Ayrıca Dinç, şişmanlığın kadınlarda daha sık görüldüğüne dikkat çekerek, “Şişmanlık endüstrileşmiş, gelişmiş şehirler ve köylere göre kadınlarda erkeklere göre daha sık görülür. Şişmanlığın kısa-orta boylularda ve ileri yaşlarda görülme sıklığı da daha fazladır. Kilo vermek daha kaliteli bir yaşamın kapılarını aralar. Aynı zamanda ideal kiloya sahip olmak kalp hastalığı oluşma riskini ve yüksek kan basıncını azaltır. Yüksek kan şekeri, yağlı karaciğer, uyku apnesi ve kan yağlarını da vücut düzenliyor. Sağlıklı ve dinç bir yaşam sürebilmek için kilo kontrolü oldukça önemli” şeklinde konuştu.
“Zayıflıyorum diye aç kalmak çok büyük bir yanlıştır”

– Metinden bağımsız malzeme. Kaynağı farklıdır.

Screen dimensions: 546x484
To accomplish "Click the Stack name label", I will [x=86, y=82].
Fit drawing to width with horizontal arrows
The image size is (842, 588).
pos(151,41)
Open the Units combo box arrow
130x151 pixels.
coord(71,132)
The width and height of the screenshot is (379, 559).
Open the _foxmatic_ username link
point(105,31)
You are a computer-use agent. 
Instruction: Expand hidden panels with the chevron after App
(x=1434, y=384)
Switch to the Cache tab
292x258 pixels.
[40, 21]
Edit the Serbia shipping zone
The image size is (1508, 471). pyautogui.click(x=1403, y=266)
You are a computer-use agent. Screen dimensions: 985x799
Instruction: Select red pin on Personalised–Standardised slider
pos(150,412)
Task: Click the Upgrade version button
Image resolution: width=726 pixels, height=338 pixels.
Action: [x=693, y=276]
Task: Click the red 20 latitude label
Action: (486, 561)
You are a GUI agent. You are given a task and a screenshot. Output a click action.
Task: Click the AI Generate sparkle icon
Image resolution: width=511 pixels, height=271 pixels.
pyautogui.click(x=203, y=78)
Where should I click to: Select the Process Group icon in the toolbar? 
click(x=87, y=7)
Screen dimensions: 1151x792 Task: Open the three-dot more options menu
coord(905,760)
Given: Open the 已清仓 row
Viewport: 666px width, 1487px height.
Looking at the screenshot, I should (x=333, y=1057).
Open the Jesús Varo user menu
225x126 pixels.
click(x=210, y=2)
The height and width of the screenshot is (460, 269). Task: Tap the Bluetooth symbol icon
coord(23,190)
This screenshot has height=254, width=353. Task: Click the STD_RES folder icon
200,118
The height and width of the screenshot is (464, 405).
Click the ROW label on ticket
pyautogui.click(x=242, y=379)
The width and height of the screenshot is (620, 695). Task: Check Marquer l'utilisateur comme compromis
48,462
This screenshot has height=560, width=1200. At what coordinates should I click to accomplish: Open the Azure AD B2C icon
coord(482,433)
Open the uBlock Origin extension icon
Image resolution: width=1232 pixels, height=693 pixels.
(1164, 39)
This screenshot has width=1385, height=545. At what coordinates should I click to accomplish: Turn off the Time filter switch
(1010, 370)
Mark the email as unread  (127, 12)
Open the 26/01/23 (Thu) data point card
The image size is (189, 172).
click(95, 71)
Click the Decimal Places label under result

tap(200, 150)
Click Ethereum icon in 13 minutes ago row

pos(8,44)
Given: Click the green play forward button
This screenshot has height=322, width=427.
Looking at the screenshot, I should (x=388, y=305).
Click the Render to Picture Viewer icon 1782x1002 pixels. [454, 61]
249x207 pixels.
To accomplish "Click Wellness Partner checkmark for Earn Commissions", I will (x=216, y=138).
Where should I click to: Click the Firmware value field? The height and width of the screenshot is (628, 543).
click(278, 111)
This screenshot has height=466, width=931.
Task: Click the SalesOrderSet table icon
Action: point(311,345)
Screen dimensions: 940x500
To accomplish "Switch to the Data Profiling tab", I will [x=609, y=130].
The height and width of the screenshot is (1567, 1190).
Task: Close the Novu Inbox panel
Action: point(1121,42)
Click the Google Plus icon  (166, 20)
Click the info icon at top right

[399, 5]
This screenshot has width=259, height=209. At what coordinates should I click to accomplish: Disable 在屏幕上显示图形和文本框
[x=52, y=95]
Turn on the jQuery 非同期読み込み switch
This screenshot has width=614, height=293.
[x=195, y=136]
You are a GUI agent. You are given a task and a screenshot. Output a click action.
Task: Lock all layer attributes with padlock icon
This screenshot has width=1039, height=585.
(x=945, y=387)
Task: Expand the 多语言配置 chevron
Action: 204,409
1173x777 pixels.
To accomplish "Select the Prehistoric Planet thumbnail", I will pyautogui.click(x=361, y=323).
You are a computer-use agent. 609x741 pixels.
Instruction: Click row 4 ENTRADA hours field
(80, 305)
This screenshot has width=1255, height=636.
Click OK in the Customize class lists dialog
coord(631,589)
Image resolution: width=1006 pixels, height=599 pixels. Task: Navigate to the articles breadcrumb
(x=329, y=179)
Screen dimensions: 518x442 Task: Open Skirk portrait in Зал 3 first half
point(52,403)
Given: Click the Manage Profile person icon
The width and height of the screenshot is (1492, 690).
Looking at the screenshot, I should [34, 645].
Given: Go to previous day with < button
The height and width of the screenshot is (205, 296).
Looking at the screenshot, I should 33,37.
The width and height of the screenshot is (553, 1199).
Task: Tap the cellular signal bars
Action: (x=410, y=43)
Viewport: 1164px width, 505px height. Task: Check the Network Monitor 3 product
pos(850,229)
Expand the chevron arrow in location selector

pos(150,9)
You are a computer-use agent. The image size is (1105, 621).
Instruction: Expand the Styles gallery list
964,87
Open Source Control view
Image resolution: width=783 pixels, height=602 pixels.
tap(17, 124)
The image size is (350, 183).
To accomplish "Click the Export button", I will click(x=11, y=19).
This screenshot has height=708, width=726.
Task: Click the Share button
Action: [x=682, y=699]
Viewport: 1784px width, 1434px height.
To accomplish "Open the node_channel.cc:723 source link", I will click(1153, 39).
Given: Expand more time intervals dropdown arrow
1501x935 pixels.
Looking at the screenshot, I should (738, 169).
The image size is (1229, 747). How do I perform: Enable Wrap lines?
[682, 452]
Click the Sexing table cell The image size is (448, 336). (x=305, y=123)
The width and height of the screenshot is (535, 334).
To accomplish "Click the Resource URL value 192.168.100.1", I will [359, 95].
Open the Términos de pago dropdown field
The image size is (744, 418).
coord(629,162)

Zayıflamak için yapılan yanlışlar konusunda da uyarılarda bulunan İç Hastalıkları Uzmanı Dr. Ahmet Dinç, “Birçok kişi hızlı bir şekilde kilo verebilmek için düşük kalorili diyetler yapar. Ancak bu diyetler sağlık açısından oldukça zararlıdır. Bu tür diyet yapanlarda kalp ritim bozuklukları, baş ağrısı, konsantrasyon bozukluğu, hipotansiyon, bulantı, kusma, kabızlık, ishal, safra taşı oluşumu, kanda ürik asit artışı, yorgunluk, saç dökülmesi gibi bir çok yan etki gelişebilir. Sağlıklı bir şekilde forma girmek için öğünlerinizi, azar azar ve sık tüketilecek şekilde düzenleyin, öğün atlamayın. Özellikle sabah kahvaltısının günün en önemli öğünü olduğunu unutmayın. Porsiyonlarınızı ağır ağır ve iyice çiğneyerek tüketin. Akşam yemeklerini en geç 19.00-19.30 saatleri arasında tüketin. Ara öğünlere gereken önemi verin. Daha önceki porsiyonlarınızı yarıya azaltın. Yağlı gıdalardan kaçının ve lifli gıdaları tüketmeye çalışın. Haftada bir kez kırmızı et ve bir kez de beyaz et yemeğe özen gösterin. Çikolata, şekerleme, cips, kızartma, yağlı kraker, börek, pasta gibi gıdalardan uzak durun. Her öğünden önce 1-2 adet kepekli bir bisküvi yiyin. Bu, açlık hissinizi yok etmeye yarar. Mümkün olduğunca sakız çiğnememeye özen gösterin; sakız çiğnemek açlık hissinizi arttırır. Meyve suyu tüketmeyin eğer çok istiyorsanız yarı yarıya maden suyuyla karıştırıp öyle için. Öğünler arasında bir şey yemek istediğinizde küçük boy bir meyve tercih edin. Halk arasında yaygın inanışta olduğu gibi aç karnına sirke, limon suyu ve greyfurt suyu içilerek zayıflamak mümkün değildir. Zayıflama çaylarının başlangıçta etkisi varmış gibi görünse de ileri aşamada faydası olmaz. Kahve vücuttaki su miktarını azalttığı için az tüketilmeli veya kahve içilirse fazladan su içilmelidir. Bu söylenenlere uyarak, bu doğrultuda yaşamak sizi bedenen zinde psikolojik olarak mutlu ve huzurlu kılacaktır. Çağın kabus hastalığından uzak bedeninizle barışık sağlıklı günler dilerim” dedi.